No obstante, no puedo dejar aquí de reconocer públicamente que fue la computadora lo que revolucionó mi escritura, especialmente a través de dos funciones extraordinarias: no hacer ruido y permitirme borrar y volver a escribir como si nada hubiera existido antes. Recuerdo también que cuando por primera vez me encontré con la hoy ya célebre pieza de museo de nombre Amstrad , sentí que, ahora sí, escribir historias con la intención de publicar ya había dejado de ser una mera posibilidad. Por lo demás, admito que el Testamento ha sido el primer libro caboverdiano escrito en computadora. Y, por si acaso, también el último en ser impreso en tipografía. Luego de él fue cuando entramos definitivamente en la era del offset.
En nuestras noches de luna y calor en la Boa Vista de mi infancia, nos sentábamos a la puerta de la casa después de la cena para oír a los mayores contar historias: Nho Quirino, Moriçona, Niche de ti Dodó… Cada uno tenía su propia especialidad. Por ejemplo, Nho Quirino, hombre leído, con una cultura inusual para un trabajador rural, poseedor de un viejo y cochino ejemplar del Lunario perpetuo, tendía más hacia los episodios de historia universal, particularmente las novelas de caballería que dominaba con maestría. Já Moriçona, casi analfabeto, se inclinaba hacia los masones y pateados saliendo o entrando en el mar en las noches de luna llena, todos vestidos de blanco y montados en enormes y bellos rocines blancos con sillines, frenos y espuelas en oro trabajado; Niche era versado en brujas y cachorronas , que él sin temor y como costumbre perseguía para cortarles la cola y a veces incluso las degollaba, siempre sin dejar rastros de sangre o ni marcas de los asesinatos.
Contar historias es un placer que no se compara con estar horas y más horas delante de la computadora en busca o a la espera de inspiración. Ni con esa famosa angustia de los creadores que sienten sobre sí la responsabilidad de transportar el peso del universo o de conducirlo a uno cualquier destino. Los intelectuales con los que primero me despojé y aprendí del mundo del cual Boa Vista era el centro fueron Nho Quirino, brazal de nuestra casa, callado durante el día para toda obra, pero a la nochecita más elocuente que cualquier político hocicón; Moriçona, capador y matador de puercos, decía tener profesión de «catador» porque vivía cachetonamente de las pequeñas chambitas que le pedían hacer; y Niche, pastor de cabras y cuidador de las palomas de Boa Esperança. Todavía hoy, cuando me preparo para contar una historia, tengo presente a un oyente, pero particularmente invoco a esos maestros de imaginación fértil y carcajada fácil que entendían y practicaban el lúdico juego de la vida.

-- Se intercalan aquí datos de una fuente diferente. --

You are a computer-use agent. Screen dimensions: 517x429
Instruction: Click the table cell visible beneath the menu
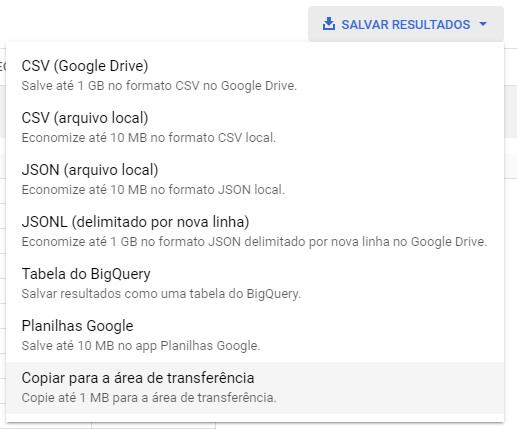click(x=153, y=426)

Traducción del portugués de Rafael Toriz
Las cachorronas son seres sobrenaturales con aspecto de perro gigante que atacan a las personas de noche. Se supone que son el espíritu de las mujeres que cumplen penitencia por haber abortado a sus hijos. Se trata de una leyenda típica de Cabo Verde. Un arquetipo sospechosamente parecido la Llorona mexicana. (N. del T.).